Now Leiterman has taken a mentorship role at Sheridan College, in Oakville, Ontario, in the Media Arts Program and the Sheridan Centre for Animation and Emerging Technologies, imparting his knowledge onto future filmmakers and technicians. The venture into teaching does not mean Leiterman is retiring from filmmaking. This summer he plans to shoot an independent feature. He is also in the process of developing a feature narrative he hopes to direct. Despite all the ups and downs of the Canadian film and television industry Leitenman has witnessed and experienced first--hand, he still wants to take the risk and make independent films. While talking with Leiterman about his work and travels, the themes of risk--taking kept resurfacing, as did the themes of collaboration and mentorship; themes that have navigated Leiterman and his lens across Canada and the world in the making of documentaries, feature narratives and television dramas.

Leitenman had originally been attracted to the idea of being a cameraman because it provided him the opportunity to do what he really loves to do, travel. Travelling throughout Europe during the 1960s, he knew he was getting a first--rate education. By exploring different cultures, as well as meeting new individuals and learning about their communities, Leitenman's eyes opened up to new ways of thinking and living. He began his professional career as a CBC news cameraman, but it was the opportunity to work with his older brother, Douglas, who was a producer on the groundbreaking CBC news magazine program This Hour Has Seven Days, that ushered Leiterman into the realm of filmmaking.
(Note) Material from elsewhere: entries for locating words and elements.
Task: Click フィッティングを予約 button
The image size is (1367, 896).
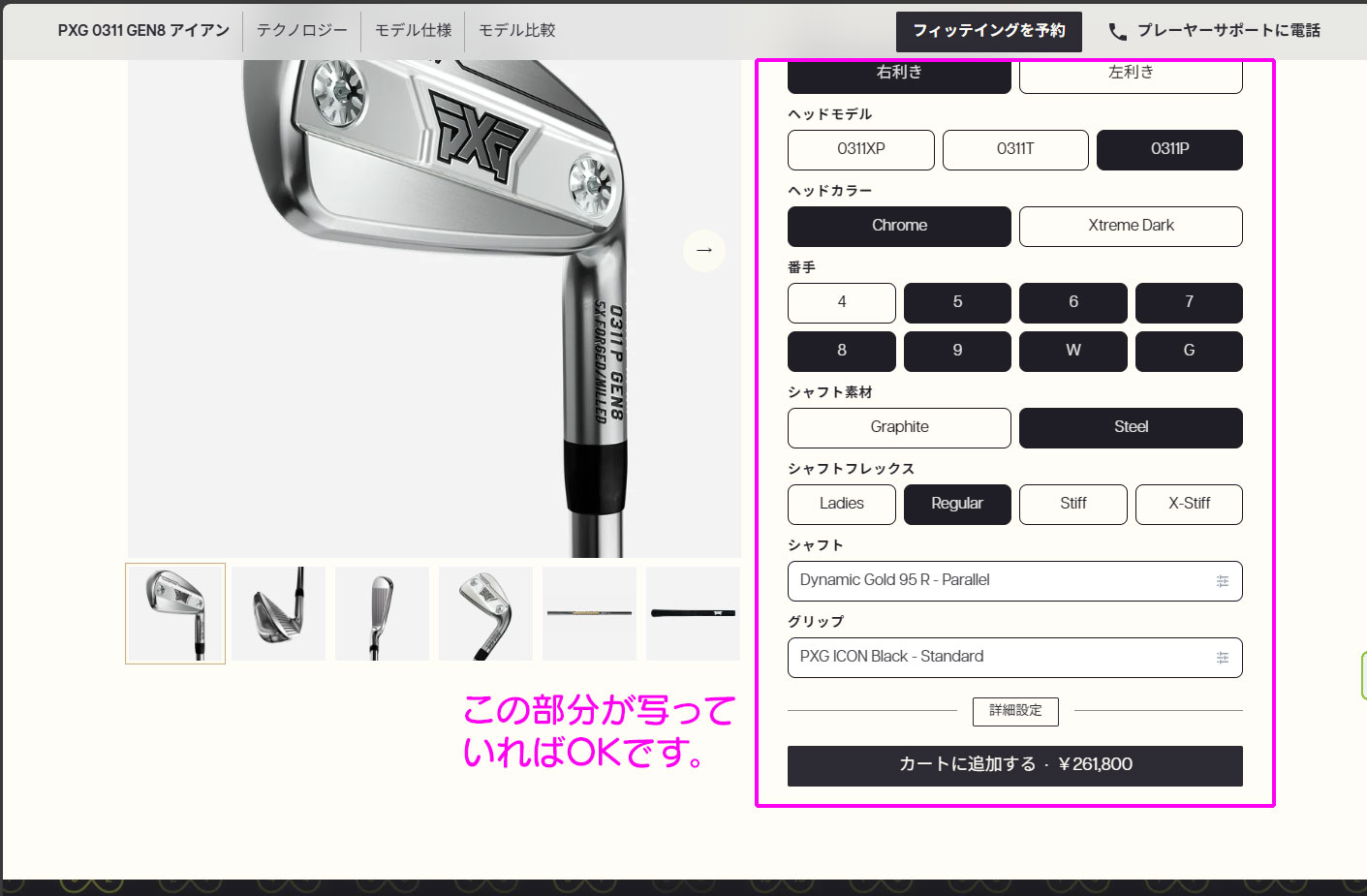Action: (x=988, y=31)
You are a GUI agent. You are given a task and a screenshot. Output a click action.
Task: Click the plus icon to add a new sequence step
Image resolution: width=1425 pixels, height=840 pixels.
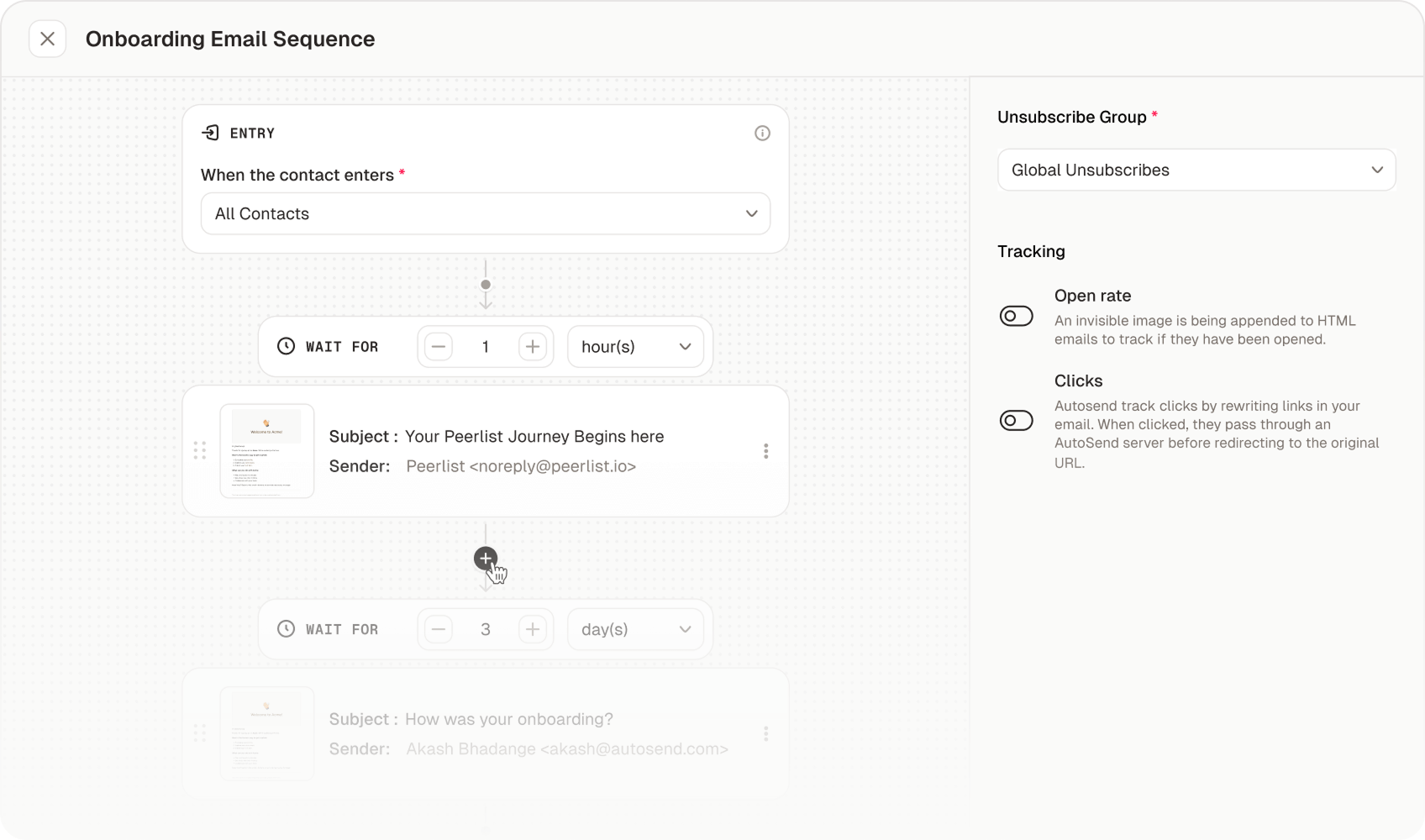click(x=486, y=558)
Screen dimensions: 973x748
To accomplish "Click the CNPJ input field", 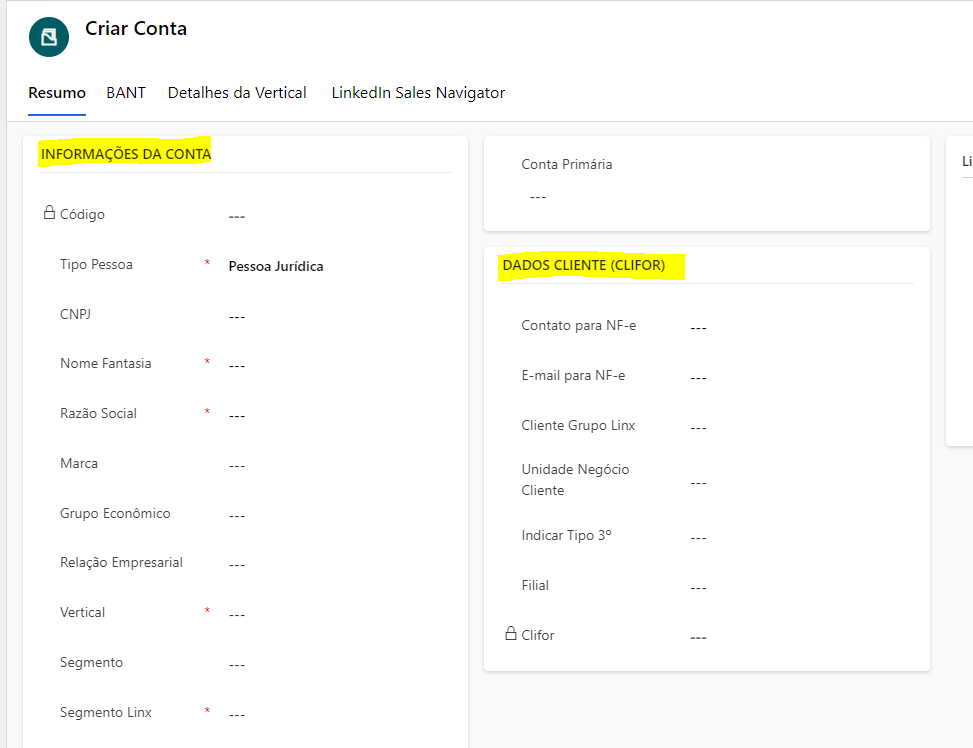I will [330, 316].
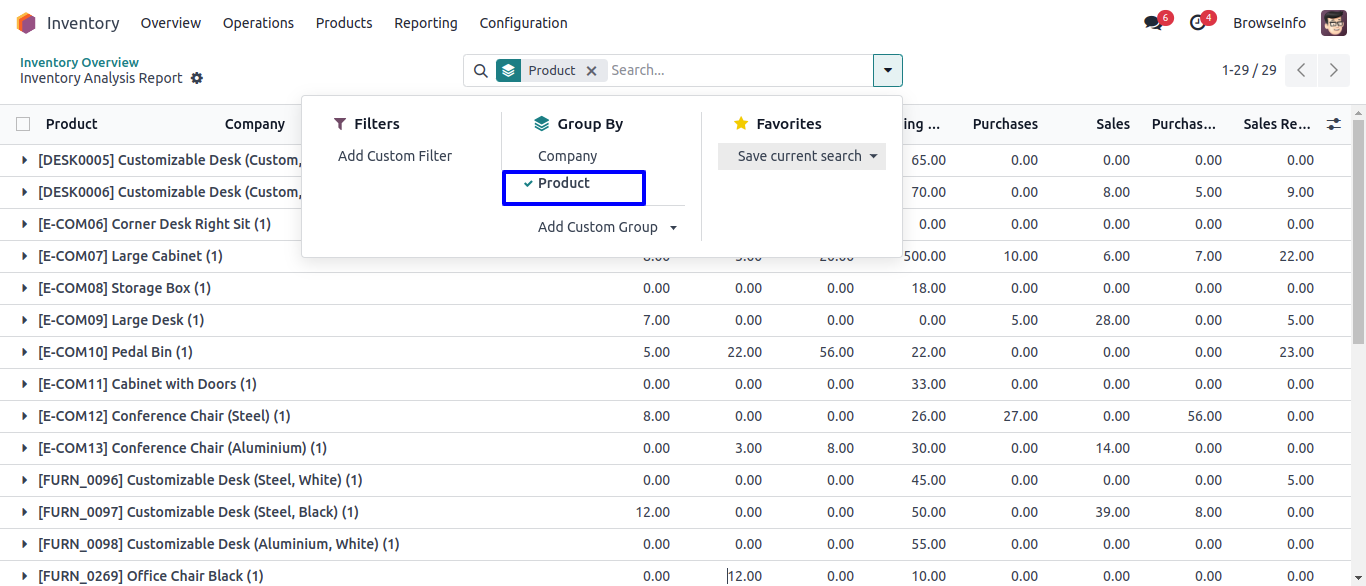Toggle the search options dropdown arrow
The width and height of the screenshot is (1366, 586).
click(887, 70)
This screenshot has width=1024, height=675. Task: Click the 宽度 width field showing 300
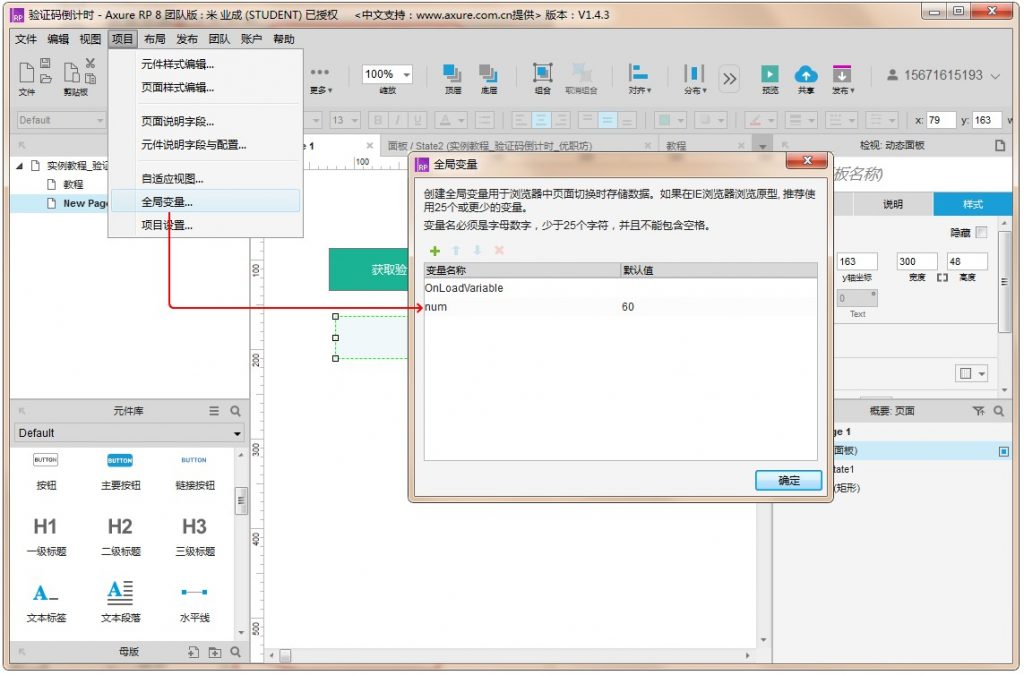point(915,262)
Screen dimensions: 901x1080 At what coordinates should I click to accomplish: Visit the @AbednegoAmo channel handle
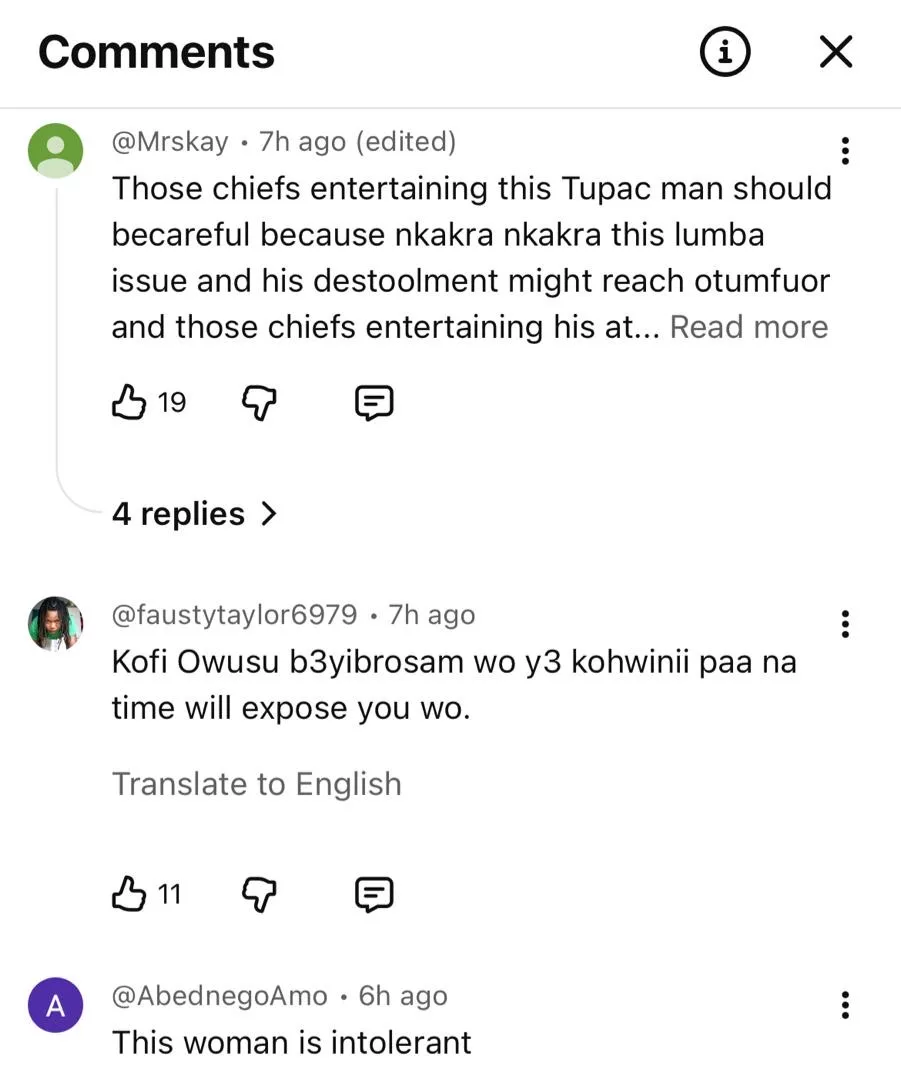pos(219,996)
Douglas produced Beryl Fox's award-winning and powerful One More River for CBC's Intertel series, which was a report on the mood of the deep South nine years after the Supreme Court-ordered integration, as well as Fox's Summer in Mississippi (1965), made for This Hour. Both films were awakenings for Richard, professionally and politically. As he had hoped, his Bell and Howell camera did take him to exotic and unusual places, but it would also accompany him into worlds he could never have imagined to be real. The camera became more than a machine to record images of reality, it acted as Leiterman's own personal window onto the world, the good and the bad.

"I had never been to the southern United States. I was completely naive and One More River was the first feature documentary I had shot. I experienced things that really started my mind thinking about the ills of the world, and perhaps why documentaries are so important to be made, and why they became a big part of my life." On One More River, Leiterman learned that capturing relevant and significant footage would mean he would have to take some risks, even if those risks were at times political and ethical ones. Early on Leiterman felt uneasy about his role as a cameraperson filming vulnerable people in very tumultuous situations, undecided over whether he was exploring or exploiting. "I had an awful time, particularly at the funeral. Was it exploitation by going in and watching tears roll down their faces? Or was this what we had to show? I still have this twinge, shivers in my back. I still see those faces. And even in doing One More River, going into a small black community as a white person, I felt I was intruding on something that was so sacred to them, on something that was at least their own."